▶ [ASSIGNMENT] Would you return the complete listing below word for word?
:: DATA PROVIDED ::
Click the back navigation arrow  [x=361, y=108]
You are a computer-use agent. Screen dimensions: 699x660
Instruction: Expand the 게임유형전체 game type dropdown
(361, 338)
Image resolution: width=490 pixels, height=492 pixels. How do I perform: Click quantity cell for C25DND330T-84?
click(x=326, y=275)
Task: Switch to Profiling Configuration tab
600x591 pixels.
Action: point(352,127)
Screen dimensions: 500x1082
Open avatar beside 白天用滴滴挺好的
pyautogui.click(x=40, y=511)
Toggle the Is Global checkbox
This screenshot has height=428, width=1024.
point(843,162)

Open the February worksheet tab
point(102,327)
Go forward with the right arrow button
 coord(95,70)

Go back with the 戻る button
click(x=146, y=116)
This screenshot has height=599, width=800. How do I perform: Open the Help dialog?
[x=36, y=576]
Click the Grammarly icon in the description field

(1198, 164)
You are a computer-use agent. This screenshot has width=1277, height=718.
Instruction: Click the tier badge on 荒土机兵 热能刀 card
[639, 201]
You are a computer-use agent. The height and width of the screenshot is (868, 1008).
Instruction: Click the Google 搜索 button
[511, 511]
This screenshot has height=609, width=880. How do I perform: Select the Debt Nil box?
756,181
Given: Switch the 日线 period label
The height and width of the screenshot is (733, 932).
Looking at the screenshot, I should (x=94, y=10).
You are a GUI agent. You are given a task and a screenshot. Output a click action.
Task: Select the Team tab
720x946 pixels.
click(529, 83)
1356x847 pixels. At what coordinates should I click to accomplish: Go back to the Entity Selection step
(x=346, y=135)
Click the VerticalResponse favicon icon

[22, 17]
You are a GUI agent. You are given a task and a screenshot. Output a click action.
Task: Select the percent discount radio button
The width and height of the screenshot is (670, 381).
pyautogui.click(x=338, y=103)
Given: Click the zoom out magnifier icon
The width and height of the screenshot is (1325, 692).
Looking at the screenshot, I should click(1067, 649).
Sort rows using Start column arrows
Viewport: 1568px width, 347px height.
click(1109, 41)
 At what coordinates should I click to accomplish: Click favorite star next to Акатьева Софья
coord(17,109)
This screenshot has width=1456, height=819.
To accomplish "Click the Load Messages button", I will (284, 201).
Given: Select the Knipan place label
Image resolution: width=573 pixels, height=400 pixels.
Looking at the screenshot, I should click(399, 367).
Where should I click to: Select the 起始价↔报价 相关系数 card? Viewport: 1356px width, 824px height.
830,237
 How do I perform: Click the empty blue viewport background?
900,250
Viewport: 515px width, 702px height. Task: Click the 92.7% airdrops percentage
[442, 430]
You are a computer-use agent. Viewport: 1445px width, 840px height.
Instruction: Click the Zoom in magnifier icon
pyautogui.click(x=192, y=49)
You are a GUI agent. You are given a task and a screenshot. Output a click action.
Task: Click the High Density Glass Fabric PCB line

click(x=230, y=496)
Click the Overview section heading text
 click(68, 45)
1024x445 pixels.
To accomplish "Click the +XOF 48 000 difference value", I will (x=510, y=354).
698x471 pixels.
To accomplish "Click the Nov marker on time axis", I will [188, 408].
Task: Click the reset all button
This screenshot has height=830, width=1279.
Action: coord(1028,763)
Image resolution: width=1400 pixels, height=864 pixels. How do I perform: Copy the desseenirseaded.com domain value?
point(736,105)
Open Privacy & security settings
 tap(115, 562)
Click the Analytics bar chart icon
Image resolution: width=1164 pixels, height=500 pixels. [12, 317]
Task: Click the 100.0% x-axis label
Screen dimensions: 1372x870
:::
▶ [WRITTEN ANSWER]
Click the back navigation arrow  [x=361, y=108]
You are a computer-use agent. Screen dimensions: 699x660
Instruction: Expand the 게임유형전체 game type dropdown
(361, 338)
Image resolution: width=490 pixels, height=492 pixels. How do I perform: Click quantity cell for C25DND330T-84?
click(x=326, y=275)
Task: Switch to Profiling Configuration tab
600x591 pixels.
Action: point(352,127)
Screen dimensions: 500x1082
Open avatar beside 白天用滴滴挺好的
pyautogui.click(x=40, y=511)
Toggle the Is Global checkbox
This screenshot has height=428, width=1024.
point(843,162)

Open the February worksheet tab
point(102,327)
Go forward with the right arrow button
 coord(95,70)

Go back with the 戻る button
click(x=146, y=116)
This screenshot has height=599, width=800. How do I perform: Open the Help dialog?
[x=36, y=576]
Click the Grammarly icon in the description field

(1198, 164)
You are a computer-use agent. This screenshot has width=1277, height=718.
Instruction: Click the tier badge on 荒土机兵 热能刀 card
[639, 201]
You are a computer-use agent. The height and width of the screenshot is (868, 1008).
Instruction: Click the Google 搜索 button
[511, 511]
This screenshot has height=609, width=880. How do I perform: Select the Debt Nil box?
756,181
Given: Switch the 日线 period label
The height and width of the screenshot is (733, 932).
Looking at the screenshot, I should (x=94, y=10).
You are a GUI agent. You are given a task and a screenshot. Output a click action.
Task: Select the Team tab
720x946 pixels.
click(529, 83)
1356x847 pixels. At what coordinates should I click to accomplish: Go back to the Entity Selection step
(x=346, y=135)
Click the VerticalResponse favicon icon

[22, 17]
You are a GUI agent. You are given a task and a screenshot. Output a click action.
Task: Select the percent discount radio button
The width and height of the screenshot is (670, 381).
pyautogui.click(x=338, y=103)
Given: Click the zoom out magnifier icon
The width and height of the screenshot is (1325, 692).
Looking at the screenshot, I should click(1067, 649).
Sort rows using Start column arrows
Viewport: 1568px width, 347px height.
click(1109, 41)
 At what coordinates should I click to accomplish: Click favorite star next to Акатьева Софья
coord(17,109)
This screenshot has width=1456, height=819.
To accomplish "Click the Load Messages button", I will (284, 201).
Given: Select the Knipan place label
Image resolution: width=573 pixels, height=400 pixels.
Looking at the screenshot, I should click(399, 367).
Where should I click to: Select the 起始价↔报价 相关系数 card? Viewport: 1356px width, 824px height.
830,237
 How do I perform: Click the empty blue viewport background?
900,250
Viewport: 515px width, 702px height. Task: Click the 92.7% airdrops percentage
[442, 430]
You are a computer-use agent. Viewport: 1445px width, 840px height.
Instruction: Click the Zoom in magnifier icon
pyautogui.click(x=192, y=49)
You are a GUI agent. You are given a task and a screenshot. Output a click action.
Task: Click the High Density Glass Fabric PCB line

click(x=230, y=496)
Click the Overview section heading text
 click(68, 45)
1024x445 pixels.
To accomplish "Click the +XOF 48 000 difference value", I will (x=510, y=354).
698x471 pixels.
To accomplish "Click the Nov marker on time axis", I will [188, 408].
Task: Click the reset all button
This screenshot has height=830, width=1279.
Action: coord(1028,763)
Image resolution: width=1400 pixels, height=864 pixels. How do I perform: Copy the desseenirseaded.com domain value?
point(736,105)
Open Privacy & security settings
 tap(115, 562)
Click the Analytics bar chart icon
Image resolution: width=1164 pixels, height=500 pixels. [12, 317]
Task: Click the 100.0% x-axis label
Screen dimensions: 1372x870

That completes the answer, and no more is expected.